I've just fished the April issue of Poetry out of my mailbox, and am stoked to find Gabriel and Marcel Piqueray — Belgian twins, Surrealists, and poets of the mid-twentieth century — quoted on the back. Their lunatic oddball poem "A Pedal-Pusher Said to Me" appears inside, in a translation by me and Jean-Luc Garneau. Jean-Luc and I have translated a bunch of poems by les frères Piqueray over the years, and they've appeared here and there. But this is the most prominent appearance of a poem of theirs in English translation, and I'm glad they made the cover.

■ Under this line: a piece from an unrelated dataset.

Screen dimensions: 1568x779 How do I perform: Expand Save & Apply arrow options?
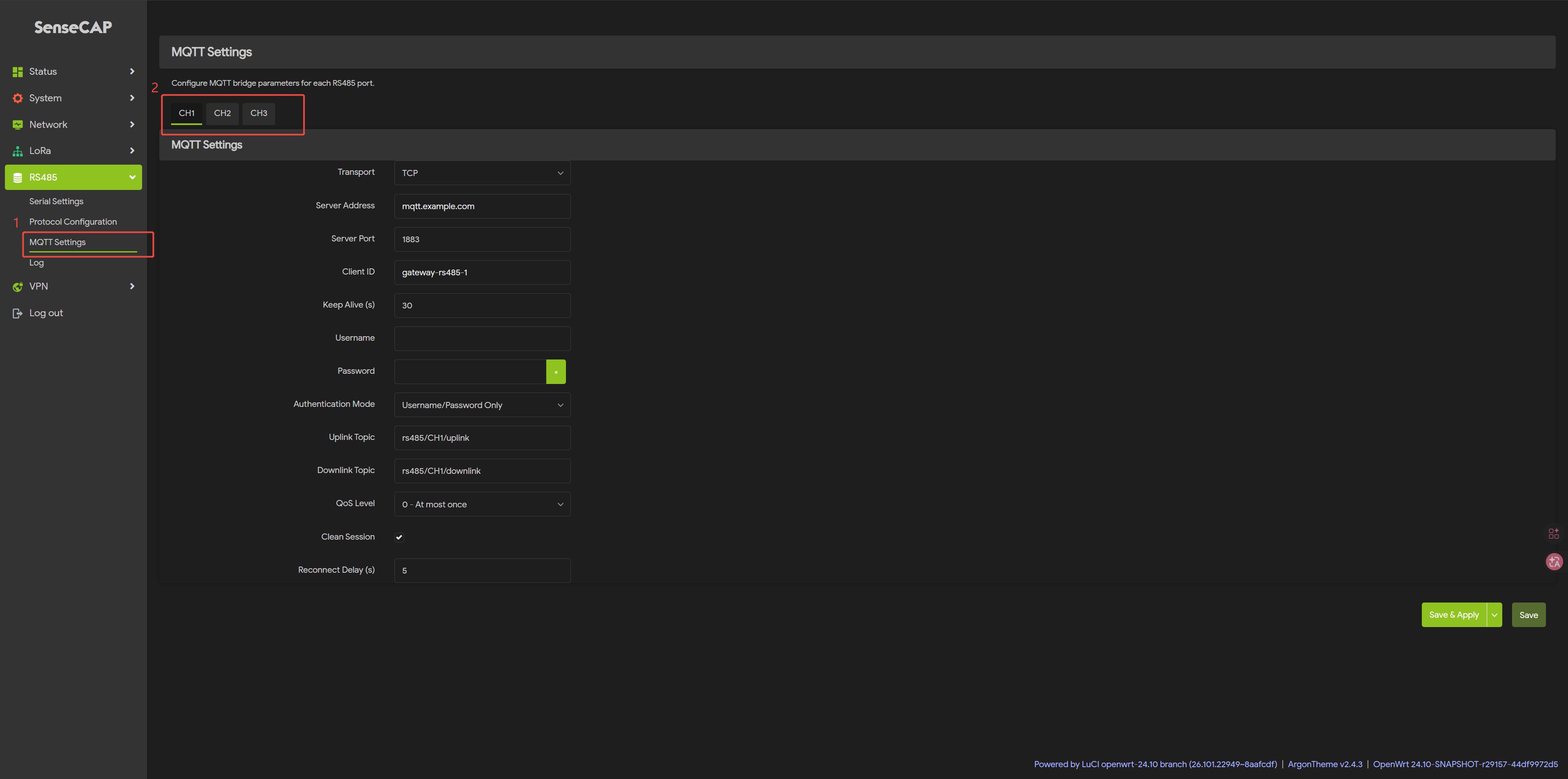pyautogui.click(x=1494, y=615)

The Piqueray twins didn't like the idea of individual authorship (I think they took Roland Barthes' idea of the death of the author seriously — Barthes said it was surrealism that helped kill the author, after all, and the Piquerays published Barthes, along with Beckett and other luminaries, in their journal Phantomas). So they always published their work under their joint signature, and they delighted in creating weird personae for themselves. Here's a series of poems they published under the persona of "Guy Pezasse," along with their brief preface. The series originally appeared in Samizdat, and has a kind of deadpan whacko quality typical of the old Belgian surrealist scene, but not seen often enough elsewhere in poetry.
The Sproks
Guy Pezasse
Preface
Guy Pezasse was a very great writer – and poet – of the 1960’s. He had the ability to observe with astonishing clarity his contemporaries’ actions and gestures, and to translate their daily existence into clear language.

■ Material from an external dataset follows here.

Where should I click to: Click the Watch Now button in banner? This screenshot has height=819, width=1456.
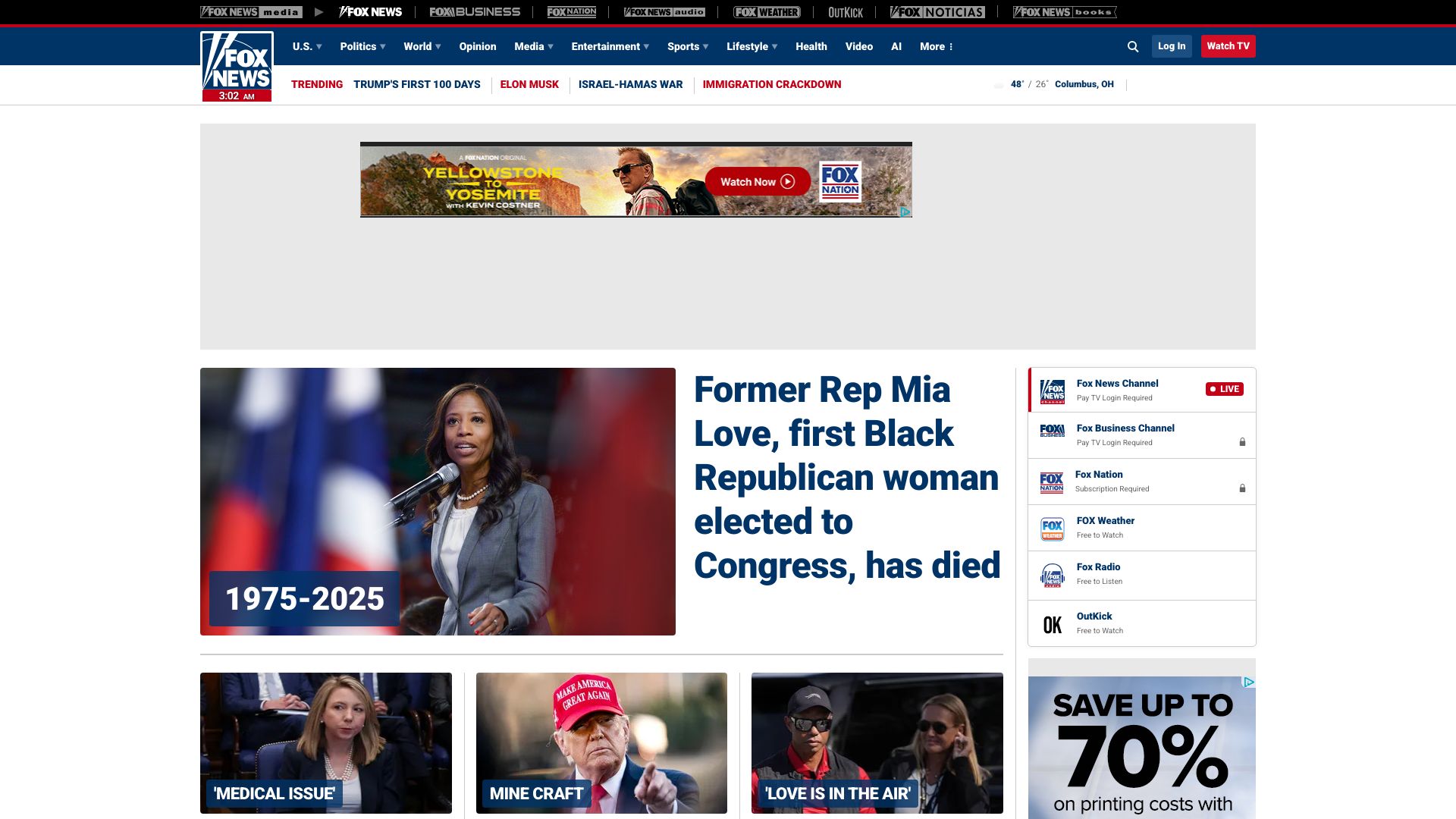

Living in the constant company of two relatives and a friend, Guy Pezasse wrote about their daily occupations and worries with great success.
Guy Pezasse gives us the whole world, and nothing else: familiar scenes; remarkable, living situations.

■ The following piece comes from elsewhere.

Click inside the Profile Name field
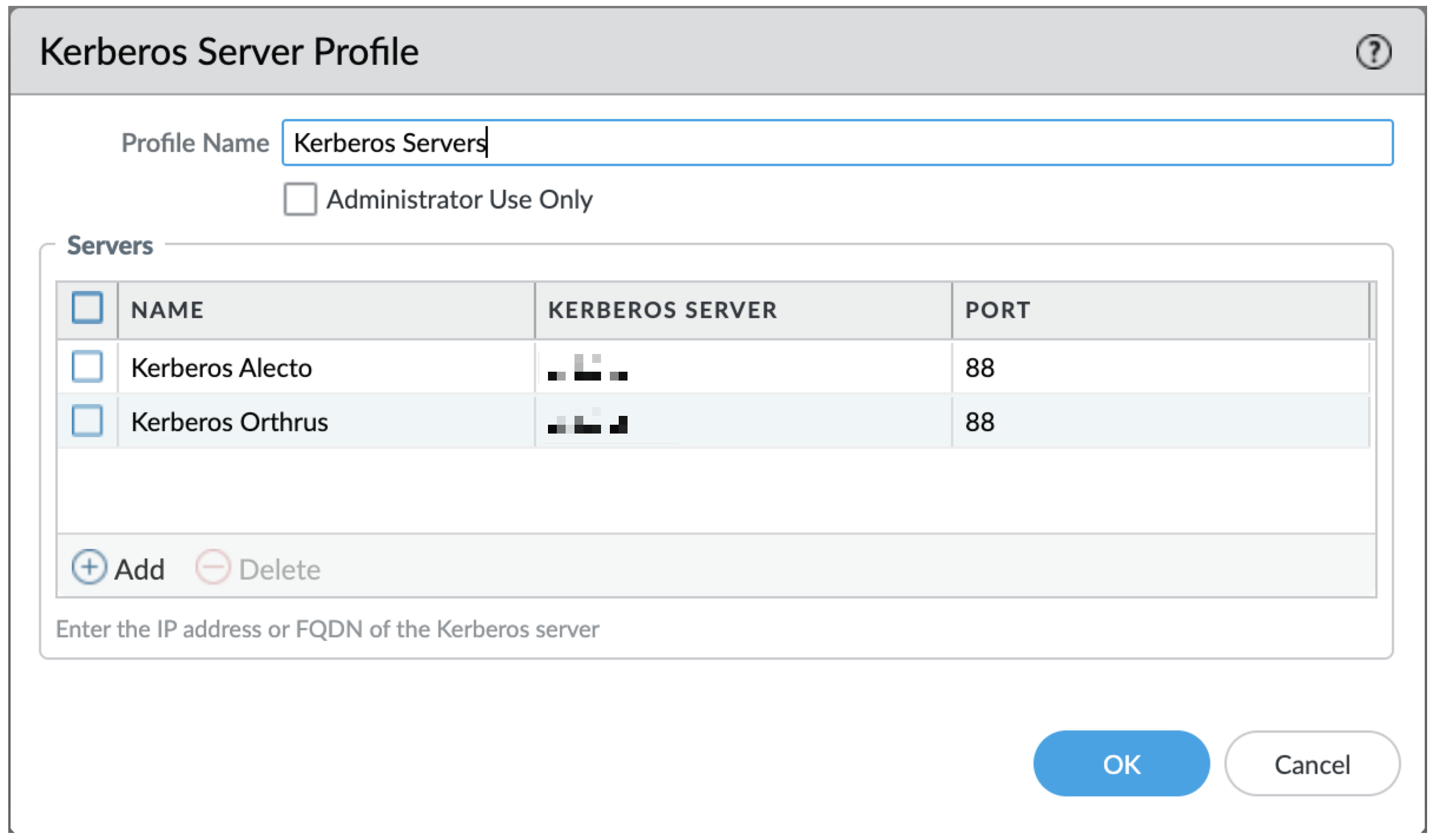The height and width of the screenshot is (840, 1433). pyautogui.click(x=589, y=142)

The Sproks, which owes its title to Guy Pezasse’s love of those fish, was written when Guy Pezasse was in his 86th year.
Guy Pezasse was to die a mere ten years later, when his lungs unaccountably stopped working.
The Editors
Tale of an Experiment
Whenever
He gets a chance
The man
Tears a head of lettuce
Into thousands pieces
And stuffs them into a very strong
Cup of filtered coffee.
And then
He takes
What remains of the lettuce
And dumps it
Into a vat,
Drenching it with coffee.
Example of an Activity
This man’s uncle
Sometimes carries
An immense mattress
On his head.
And he staggers
With this mattress
From the top of the stairs
To the coal bin,
Where he lays it down
And throws himself on it
Pumping his legs in the air
In excitement.
An Action Among Others
The same uncle
Who lives on the seventh floor
In the center of town
Is sometimes
In the habit of filling,
At dawn,
A large pan
With strong black coffee
And balancing it
On the window sill
With the help of his nephew;
Then sending it
Careening into the street,
Not giving a fuck
About anything.
Tale of Another Action
It is this same gentleman
Who, with the help of his uncle,
Fills an immense cast-iron
Stove
With gooseberry jam.
When they’ve done this,
The gentleman and his uncle
Throw handfuls of jelly
At each other’s faces
For fun.
An Activity Among Others
What also happens
Sometimes,
Is that the gentleman,
His uncle
And his nephew
Tear many heads of lettuce
into thousands of pieces
Then pour strong coffee
On them,
In a vacant lot
On a slope,
With
Coal heaps
And piles of shattered windowpanes
At the bottom of the slope.
Then
They speed down the slope
On their bicycles
Without braking,
Their legs spread wide,
Feet held away from the pedals;
And then,
At the bottom of this slope,
The tires make a crackling noise
In the coal
And a farting noise
In the shattered windowpanes.
Then the gentleman,
His uncle
And his nephew
Jump off
Their bikes
And pelt each other
With old heads of lettuce,
Very strong coffee,
Coal,
And shattered windowpanes
Until they grab some shovels
While leaping
On mattresses
Filled with plaster
And pumping
Their legs in the air
In the gooseberry jelly
Of their excitement.
The April Poetry looks to have a lot of good stuff in this special translation issue, including some poets for whom I feel particular affinities, such as Göran Sonnevi (a Swede from Lund, where I used to teach), and Jules Supervielle (on whose poems I riffed in my own Home and Variations).